My 12 year old Bichon started refusing to jump on or off the bed when I call her. She also is not jumping in and out of the car on days I take her with me. Sometimes it takes her awhile to stand up if she’s been resting. She seems fine otherwise. Do dogs get arthritis and become painful as they age? What can I do?
Arthritis is a general term that describes inflammation inside of the joint or joints. Arthritis may result from a variety of different causes, but the most common type is osteoarthritis, also know as degenerative joint disease (DJD).
DJD is the most common cause of chronic pain in dogs and has been estimated to affect one out of every five adult dogs. Joints contain cartilage which acts as a cushion. In DJD the cartilage becomes damaged and releases substances that cause inflammation in the joint. The inflammation results in pain and causes even further damage to the cartilage. Thus, a vicious cycle of inflammation, pain and destruction continues.
Some dogs are at an increased risk for developing DJD. Risk factors include inactivity, overweight or obese body condition, age over 5 years old and previous joint injury.
Certain breeds are predisposed to developmental bone disorders such as hip dysplasia or patellar luxation (“floating kneecap”). These congenital abnormalities also increase the risk of arthritis development. Hip dysplasia is commonly seen in Labrador retrievers, German shepherds, Golden retrievers, Bulldogs, Pugs and Rottweilers. Top breeds for patellar luxation include Pomeranians, Yorkshire terriers, Cocker spaniels, Chow chows and Lhasa apsos.
Signs of arthritis in dogs may include any of the following: reluctance to go up or down stairs; stiffness, especially after resting; limping; tiring more quickly or falling behind on walks; difficulty jumping – such as on or off the bed or in or out of the car as your Bichon is experiencing; trouble rising; preferring to lie down instead of standing or sitting
Although osteoarthritis is a progressive disease that cannot be cured, there are options available to help increase your dog’s comfort and slow the progression of the disease.
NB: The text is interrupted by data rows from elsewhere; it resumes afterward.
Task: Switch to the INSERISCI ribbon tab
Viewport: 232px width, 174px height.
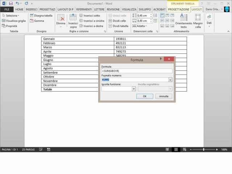Action: 31,9
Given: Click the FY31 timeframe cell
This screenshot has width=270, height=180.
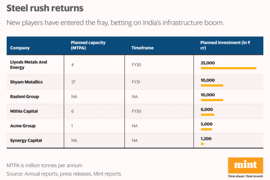Looking at the screenshot, I should (136, 82).
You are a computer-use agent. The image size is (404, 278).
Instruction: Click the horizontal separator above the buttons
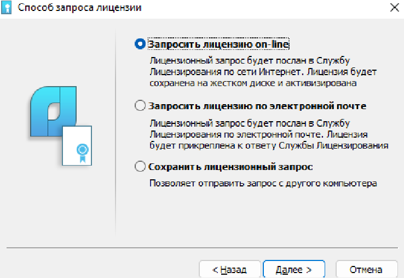[202, 248]
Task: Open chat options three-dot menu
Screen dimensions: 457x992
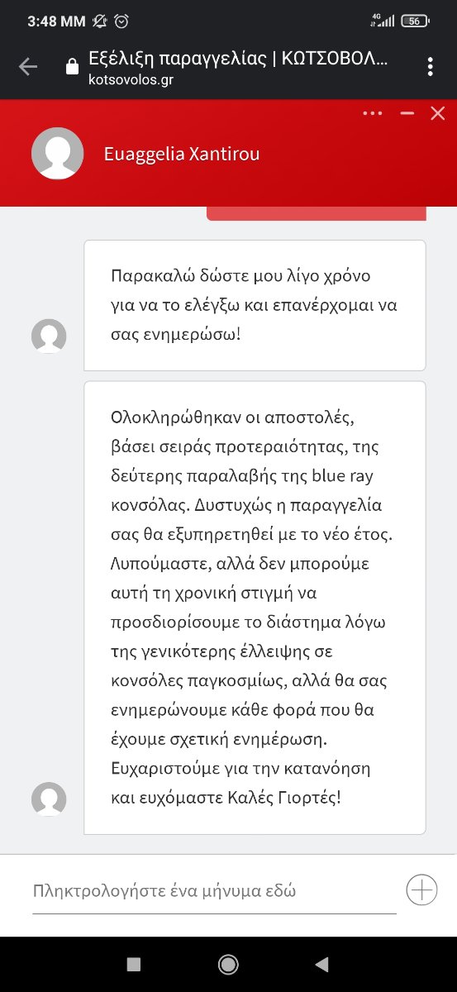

If your Bichon is overweight, it is very important that she lose weight. The excess weight not only adds stress to the already damaged joints, the fat cells themselves release inflammatory mediators that further damage the cartilage.
Even if you pet is a normal weight, there are other beneficial diets that need to be considered. Several veterinary pet food companies make prescription foods formulated to improve joint health. These foods are rich in certain nutrients such as omega-3 fatty acids which interrupt cartilage destruction and L-carnitine to help maintain a healthy weight. There are even foods, such as Prescription Diet® Metabolic + Mobility, that help manage a dog’s weight and support joint health.
Analgesics are another mainstay of osteoarthritis management. NSAIDs (non-steroidal anti-inflammatory drugs) target inflammatory enzymes that produce pain and worsen cartilage damage. There are other pain medications that can be used if additional pain control is needed or if your pet does not tolerate NSAIDs. Nutritional supplements such as Dasuquin Advanced, omega-3 fatty acids and antioxidants can also be beneficial.
Remember that all medications have potential side effects, and many human medications, including pain relievers, can actually be dangerous or deadly to pets. Never give ibuprofen, aspirin or acetaminophen to your pet. It is important to discuss with your veterinarian what is appropriate for your dog.
Taking a “multi-modal” approach to arthritis, including dietary changes, analgesics, proper exercise and dietary supplements, provides the best way to help your Bichon enjoy her senior years in comfort.